Direktur Eksekutif Indonesia Property Wacth (IPW) Ali Tranghanda mengungkapkan, ada fenomena pergeseran pasar properti di tengah pandemi.
Berdasarkan survei IPW, segmen pasar hunian dengan harga rata-rata Rp 2,9 miliar per unit turun menjadi Rp 1,9 miliar per unit. Adapun segmen pasar rumah seharga rata-rata Rp 1 miliar turun menjadi Rp 800 juta per unit. Segmen pasar di bawahnya juga terseret turun, dari rata-rata Rp 800 juta per unit menjadi Rp 500 juta per unit.
Fenomena pergeseran pasar ini ditangkap pengembang yang tak gengsi menurunkan sedikit segmentasinya demi meraih konsumen baru. Selain itu, pengembang juga berupaya meraih pasar konsumen yang semula ada di level atas menjadi level menengah.
Sejumlah pengembang besar, di antaranya Jababeka dan Summarecon, mulai masuk ke perumahan segmen menengah.
Baca juga: Tren Suku Bunga Rendah Jadi Pengungkit Ekonomi
Ketua Umum Dewan Pimpinan Pusat Real Estat Indonesia Paulus Totok Lusida mengatakan, pergeseran segmen rumah atau hunian ditandai dengan penjualan rumah di bawah harga Rp 1 miliar yang cenderung masih bagus.
Meski demikian, Totok mengaku, tak mudah memprediksi pasar properti pada ahkir tahun di tengah deraan pandemi Covid-19.
”Pasar properti sangat bergantung persepsi pasar yang ada. Perlu kebijakan yang tidak menimbulkan sentimen negatif pasar,” katanya.
Tak mudah memprediksi pasar properti pada ahkir tahun di tengah deraan pandemi Covid-19.
Ketua Umum DPP Asosiasi Pengembang Perumahan dan Permukiman Seluruh Indonesia (Apersi) Junaidi Abdillah menambahkan, daya beli masyarakat turun di masa pandemi. Kemampuan membayar cicilan juga merosot.
”Tahun ini kami targetkan (pembangunan) 200.000 rumah bersubsidi. Akan tetapi, untuk saat ini, semua (pasar) berantakan dan tidak bisa diprediksi. Kami harap badai segera berlalu,” katanya.
Data BI menunjukkan, kredit properti per Juli 2020 sebesar Rp 1.041 triliun atau tumbuh 3,5 persen secara tahunan. Pertumbuhan ini di bawah Juni 2020, yang sebesar 4,2 persen.
Penurunan paling tajam terjadi pada kredit konstruksi, yang pada Juni 2020 tumbuh 4,3 persen secara tahunan menjadi 3 persen secara tahunan pada Juli 2020. Adapun kredit real estate dari 5,8 persen pada Juni 2020 menjadi 4,7 persen pada Juli 2020. Sementara kredit pemilikan rumah (KPR) dan kredit pemilikan apartemen (KPA) yang tumbuh 3,5 persen secara tahunan pada Juni 2020 turun tipis menjadi 3,4 persen secara tahunan pada Juli 2020.
Upaya
Direktur Utama PT Bank Tabungan Negara (Persero) Tbk Pahala N Mansury mengatakan, berbagai upaya dilakukan BTN untuk mendorong penyaluran KPR.

__RINCIAN TUGAS__. Daftarkan setiap orang yang disebut namanya dalam kutipan tentang pasar properti beserta jabatan yang tercantum untuknya.

__BAGIAN DATA__.
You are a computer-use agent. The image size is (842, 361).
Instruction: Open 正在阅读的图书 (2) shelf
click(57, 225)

* * *

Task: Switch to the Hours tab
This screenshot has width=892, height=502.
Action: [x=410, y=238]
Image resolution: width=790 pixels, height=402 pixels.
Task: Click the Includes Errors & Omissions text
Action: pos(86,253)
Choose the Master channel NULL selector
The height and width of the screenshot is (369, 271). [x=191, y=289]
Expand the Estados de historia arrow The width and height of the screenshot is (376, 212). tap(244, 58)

__KOLOM JAWABAN__.
- Ali Tranghanda: Direktur Eksekutif IPW
- Paulus Totok Lusida: Ketua Umum Dewan Pimpinan Pusat Real Estat Indonesia
- Junaidi Abdillah: Ketua Umum DPP Asosiasi Pengembang Perumahan dan Permukiman Seluruh Indonesia (Apersi)
- Pahala N Mansury: Direktur Utama PT Bank Tabungan Negara (Persero) Tbk